### PROBLEM:
Could you pull out the lines of the entries below, from the one containing "895x718 pixels. At" through the one containing "Action: point(1079,32)", and reproduce them word for word?

### INPUT:
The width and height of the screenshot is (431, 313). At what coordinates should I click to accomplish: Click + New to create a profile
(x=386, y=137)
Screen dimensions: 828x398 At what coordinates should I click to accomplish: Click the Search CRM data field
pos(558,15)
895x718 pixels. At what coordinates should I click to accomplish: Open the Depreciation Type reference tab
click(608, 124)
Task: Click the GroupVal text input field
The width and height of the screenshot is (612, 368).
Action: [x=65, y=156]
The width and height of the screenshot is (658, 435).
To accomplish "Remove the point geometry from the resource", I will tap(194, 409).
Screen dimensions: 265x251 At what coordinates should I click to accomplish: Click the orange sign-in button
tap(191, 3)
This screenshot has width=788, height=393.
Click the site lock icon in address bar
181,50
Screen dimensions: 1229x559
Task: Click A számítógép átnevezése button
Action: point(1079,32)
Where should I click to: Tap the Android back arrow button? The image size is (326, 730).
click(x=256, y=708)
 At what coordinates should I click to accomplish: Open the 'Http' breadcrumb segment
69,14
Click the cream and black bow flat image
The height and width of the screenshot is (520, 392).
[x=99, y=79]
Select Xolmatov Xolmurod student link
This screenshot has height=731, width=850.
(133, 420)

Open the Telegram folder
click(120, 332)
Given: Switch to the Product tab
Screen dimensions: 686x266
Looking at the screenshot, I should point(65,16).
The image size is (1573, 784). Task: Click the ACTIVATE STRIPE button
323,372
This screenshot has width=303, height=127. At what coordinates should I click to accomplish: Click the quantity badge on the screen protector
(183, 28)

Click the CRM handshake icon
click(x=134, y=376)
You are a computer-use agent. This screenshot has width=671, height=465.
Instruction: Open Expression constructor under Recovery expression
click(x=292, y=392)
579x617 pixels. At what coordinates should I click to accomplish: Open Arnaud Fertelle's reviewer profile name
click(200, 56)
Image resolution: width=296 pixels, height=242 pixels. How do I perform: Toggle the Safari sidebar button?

### TASK OUTPUT:
895x718 pixels. At what coordinates should I click to accomplish: Open the Depreciation Type reference tab
click(608, 124)
Task: Click the GroupVal text input field
The width and height of the screenshot is (612, 368).
Action: [x=65, y=156]
The width and height of the screenshot is (658, 435).
To accomplish "Remove the point geometry from the resource", I will tap(194, 409).
Screen dimensions: 265x251 At what coordinates should I click to accomplish: Click the orange sign-in button
tap(191, 3)
This screenshot has width=788, height=393.
Click the site lock icon in address bar
181,50
Screen dimensions: 1229x559
Task: Click A számítógép átnevezése button
Action: point(1079,32)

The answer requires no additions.